By Daniel Weintraub -- Bee Columnist
Published 2:15 am PDT Tuesday, August 17, 2004
Here's some good news, for a change: Californians will soon be welcome to volunteer on public projects again.
State legislators and the Schwarzenegger administration have agreed to sweep away a legal glitch that has blocked public-spirited people from offering their time and labor for free to help their fellow citizens.
This was a ridiculous dispute to begin with, and it shouldn't have taken as long as it did to fix it. But a bill to repair the law has now passed both houses of the Legislature and is on the desk of Gov. Arnold Schwarzenegger, who is expected to sign it.
The problem stems from the long-standing requirement that government contractors pay prevailing wages, which often means union wages, to anyone who works on a public works project. Historically, that has meant endeavors such as building a highway or a new government office building.
A companion law, on the books since 1989, strictly limited the use of volunteers on public projects. Free labor was allowed only when the work in question was performed entirely by unpaid people, the project was to be used primarily by community organizations, and the work would have no "adverse impact" on paid employment.

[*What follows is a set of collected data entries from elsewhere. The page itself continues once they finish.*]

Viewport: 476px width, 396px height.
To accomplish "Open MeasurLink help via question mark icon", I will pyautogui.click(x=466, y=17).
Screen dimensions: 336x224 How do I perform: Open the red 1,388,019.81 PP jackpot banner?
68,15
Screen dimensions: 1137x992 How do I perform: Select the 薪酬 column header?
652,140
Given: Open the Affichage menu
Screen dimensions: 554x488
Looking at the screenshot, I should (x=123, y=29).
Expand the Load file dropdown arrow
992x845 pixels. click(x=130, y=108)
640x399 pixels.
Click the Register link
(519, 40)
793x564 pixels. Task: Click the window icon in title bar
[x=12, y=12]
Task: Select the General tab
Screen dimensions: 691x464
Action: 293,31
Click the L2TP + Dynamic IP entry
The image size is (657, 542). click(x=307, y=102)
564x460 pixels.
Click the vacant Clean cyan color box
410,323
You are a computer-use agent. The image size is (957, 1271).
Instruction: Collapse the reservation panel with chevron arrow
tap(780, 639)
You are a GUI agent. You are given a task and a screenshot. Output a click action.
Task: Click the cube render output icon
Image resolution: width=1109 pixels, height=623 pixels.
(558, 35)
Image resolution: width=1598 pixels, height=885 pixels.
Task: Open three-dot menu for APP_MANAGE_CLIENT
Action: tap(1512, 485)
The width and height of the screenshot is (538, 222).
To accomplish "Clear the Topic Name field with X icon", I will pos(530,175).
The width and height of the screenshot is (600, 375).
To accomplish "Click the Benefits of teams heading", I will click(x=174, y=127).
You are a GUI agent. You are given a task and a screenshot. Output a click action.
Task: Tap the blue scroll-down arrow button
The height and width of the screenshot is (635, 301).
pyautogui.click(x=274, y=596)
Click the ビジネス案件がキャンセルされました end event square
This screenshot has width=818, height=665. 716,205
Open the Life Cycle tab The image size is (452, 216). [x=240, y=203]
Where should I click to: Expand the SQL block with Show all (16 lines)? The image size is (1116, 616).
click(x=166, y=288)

Combined, the two laws were a bureaucratic disaster waiting to happen. But as long as public works were thought of as major undertakings, it wasn't much of an issue. You don't see too many volunteers driving earthmovers on your average freeway project.
All of that began to change in 1999. In a series of rulings, state labor regulators started cracking down on nonprofit groups that used a mix of public and donated money, and paid and volunteer labor. Citing their mandate to protect workers from exploitation, state officials decided that volunteers, rather than being a credit to society, were a menace. They had to be stopped.
And so the Santee Sports Council in San Diego County was blocked from trying to renovate a local ball field. The Dunsmuir Garden Club, the state ruled, couldn't use free labor to develop a park in that Northern California town. And the Lobrero Theater Foundation was hamstrung in its attempt to rehabilitate a building in Santa Barbara.
These isolated rulings were frustrating local groups, but nobody was picking up on the trend. Then came the tipping point.
The Sacramento Watersheds Action Group last year used state grant money to clean up Sulphur Creek, near Redding. The group cleared the stream bed of brush, repaired culverts and installed rock beds to slow erosion. Some of the work was done by students from nearby Shasta College, who earned course credit for classes in watershed restoration.
After a local labor organizer noticed the work and filed a complaint, the state investigated and found that 60 workers, including the volunteers, should have been paid between $12 and $50 an hour for the labor. The group was fined $33,000.
Word of the Redding ruling spread quickly through the environmental community, which uses dozens of small grants every year to do this kind of work. The irony is that the grant applications themselves required those receiving public funds to demonstrate community support for their projects by recruiting volunteers. Now they were being told that using free labor would disqualify them from receiving the aid.
And it wasn't just streambeds. Groups that built housing for the poor, or repaired fire-damaged wilderness areas, grew concerned that they, too, would run afoul of the law.
Months of negotiations ensued, with environmental groups, labor lobbyists, legislators and the governor's aides struggling to find a compromise. The result, happily, appears to be a big win for volunteerism. The new law, in fact, should be even better than what was on the books before the controversy arose because it repeals all the silly hoops through which nonprofit groups were forced to jump.
The measure, AB 2690 by Assemblywoman Loni Hancock, clearly exempts volunteer labor from the prevailing wage standard. It defines volunteers unambiguously as anyone who offers their labor "freely and without pressure and coercion" from an employer. It allows nonprofits to provide meals, lodging and transportation, and to pay volunteer coordinators to supervise the labor. The only caveat is that workers not volunteer on the same project on which they are employed, a reasonable restriction meant to prevent contractors from forcing their workers to, say, volunteer one day out every five on the job.
"This is going to get people back out there," Hancock told me. "People who are really motivated by a desire to serve, a desire to create something for their community, can go out and do it."
The bill does not expressly exempt student volunteers. But Rick Rice, a Schwarzenegger aide in the labor agency, says he believes they will be covered as well.
"We're pleased," he said. "It's amazing sometimes how difficult common sense can be to attain."
It is amazing. The delay has probably stalled dozens of projects that were set to go this summer and now won't have time to be completed. But at least the nonsense is about to end. At last.